_WHAT THE TASK REQUIRES_: Each line below is to be set down again exactly.

_EXERCISE DATA_:

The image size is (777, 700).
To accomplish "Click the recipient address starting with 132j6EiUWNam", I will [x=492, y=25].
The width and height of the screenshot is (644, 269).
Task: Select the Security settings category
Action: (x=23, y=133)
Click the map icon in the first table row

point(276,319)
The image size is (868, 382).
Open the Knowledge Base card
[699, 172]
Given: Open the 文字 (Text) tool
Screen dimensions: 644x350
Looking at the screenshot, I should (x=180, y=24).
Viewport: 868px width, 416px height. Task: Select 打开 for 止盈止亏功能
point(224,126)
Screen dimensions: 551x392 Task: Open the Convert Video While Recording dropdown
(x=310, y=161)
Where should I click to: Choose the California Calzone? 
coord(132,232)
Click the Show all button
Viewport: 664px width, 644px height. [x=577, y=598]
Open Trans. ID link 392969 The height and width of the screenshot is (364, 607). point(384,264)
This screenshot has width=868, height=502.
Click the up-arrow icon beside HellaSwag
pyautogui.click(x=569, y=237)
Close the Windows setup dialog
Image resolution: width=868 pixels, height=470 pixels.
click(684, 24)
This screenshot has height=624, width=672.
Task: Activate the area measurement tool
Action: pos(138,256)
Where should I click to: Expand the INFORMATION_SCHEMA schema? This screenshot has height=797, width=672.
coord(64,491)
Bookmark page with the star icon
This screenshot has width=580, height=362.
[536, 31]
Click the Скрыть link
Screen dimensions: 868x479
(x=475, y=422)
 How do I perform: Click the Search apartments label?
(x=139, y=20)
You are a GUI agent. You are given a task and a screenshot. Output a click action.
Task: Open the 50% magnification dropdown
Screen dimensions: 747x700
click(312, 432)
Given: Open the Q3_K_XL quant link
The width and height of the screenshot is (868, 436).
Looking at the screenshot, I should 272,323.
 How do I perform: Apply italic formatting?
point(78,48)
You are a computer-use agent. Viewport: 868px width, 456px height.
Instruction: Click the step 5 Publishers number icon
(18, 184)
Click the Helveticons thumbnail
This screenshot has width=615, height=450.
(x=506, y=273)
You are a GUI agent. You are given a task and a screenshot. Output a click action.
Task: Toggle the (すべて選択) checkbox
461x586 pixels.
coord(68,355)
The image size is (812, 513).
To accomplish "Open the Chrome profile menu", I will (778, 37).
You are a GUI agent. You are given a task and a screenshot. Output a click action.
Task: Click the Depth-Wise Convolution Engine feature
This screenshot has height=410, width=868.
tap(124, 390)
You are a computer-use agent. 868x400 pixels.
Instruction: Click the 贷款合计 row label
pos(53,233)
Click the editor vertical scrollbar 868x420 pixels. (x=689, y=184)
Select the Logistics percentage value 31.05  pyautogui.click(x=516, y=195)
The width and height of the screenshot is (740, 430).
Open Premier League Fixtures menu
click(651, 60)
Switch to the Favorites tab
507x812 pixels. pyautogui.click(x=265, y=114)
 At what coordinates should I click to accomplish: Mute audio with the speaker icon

_RESULT OF THIS EXERCISE_:
The image size is (777, 700).
To accomplish "Click the recipient address starting with 132j6EiUWNam", I will [x=492, y=25].
The width and height of the screenshot is (644, 269).
Task: Select the Security settings category
Action: (x=23, y=133)
Click the map icon in the first table row

point(276,319)
The image size is (868, 382).
Open the Knowledge Base card
[699, 172]
Given: Open the 文字 (Text) tool
Screen dimensions: 644x350
Looking at the screenshot, I should (x=180, y=24).
Viewport: 868px width, 416px height. Task: Select 打开 for 止盈止亏功能
point(224,126)
Screen dimensions: 551x392 Task: Open the Convert Video While Recording dropdown
(x=310, y=161)
Where should I click to: Choose the California Calzone? 
coord(132,232)
Click the Show all button
Viewport: 664px width, 644px height. [x=577, y=598]
Open Trans. ID link 392969 The height and width of the screenshot is (364, 607). point(384,264)
This screenshot has width=868, height=502.
Click the up-arrow icon beside HellaSwag
pyautogui.click(x=569, y=237)
Close the Windows setup dialog
Image resolution: width=868 pixels, height=470 pixels.
click(684, 24)
This screenshot has height=624, width=672.
Task: Activate the area measurement tool
Action: pos(138,256)
Where should I click to: Expand the INFORMATION_SCHEMA schema? This screenshot has height=797, width=672.
coord(64,491)
Bookmark page with the star icon
This screenshot has width=580, height=362.
[536, 31]
Click the Скрыть link
Screen dimensions: 868x479
(x=475, y=422)
 How do I perform: Click the Search apartments label?
(x=139, y=20)
You are a GUI agent. You are given a task and a screenshot. Output a click action.
Task: Open the 50% magnification dropdown
Screen dimensions: 747x700
click(312, 432)
Given: Open the Q3_K_XL quant link
The width and height of the screenshot is (868, 436).
Looking at the screenshot, I should 272,323.
 How do I perform: Apply italic formatting?
point(78,48)
You are a computer-use agent. Viewport: 868px width, 456px height.
Instruction: Click the step 5 Publishers number icon
(18, 184)
Click the Helveticons thumbnail
This screenshot has width=615, height=450.
(x=506, y=273)
You are a GUI agent. You are given a task and a screenshot. Output a click action.
Task: Toggle the (すべて選択) checkbox
461x586 pixels.
coord(68,355)
The image size is (812, 513).
To accomplish "Open the Chrome profile menu", I will (778, 37).
You are a GUI agent. You are given a task and a screenshot. Output a click action.
Task: Click the Depth-Wise Convolution Engine feature
This screenshot has height=410, width=868.
tap(124, 390)
You are a computer-use agent. 868x400 pixels.
Instruction: Click the 贷款合计 row label
pos(53,233)
Click the editor vertical scrollbar 868x420 pixels. (x=689, y=184)
Select the Logistics percentage value 31.05  pyautogui.click(x=516, y=195)
The width and height of the screenshot is (740, 430).
Open Premier League Fixtures menu
click(651, 60)
Switch to the Favorites tab
507x812 pixels. pyautogui.click(x=265, y=114)
 At what coordinates should I click to accomplish: Mute audio with the speaker icon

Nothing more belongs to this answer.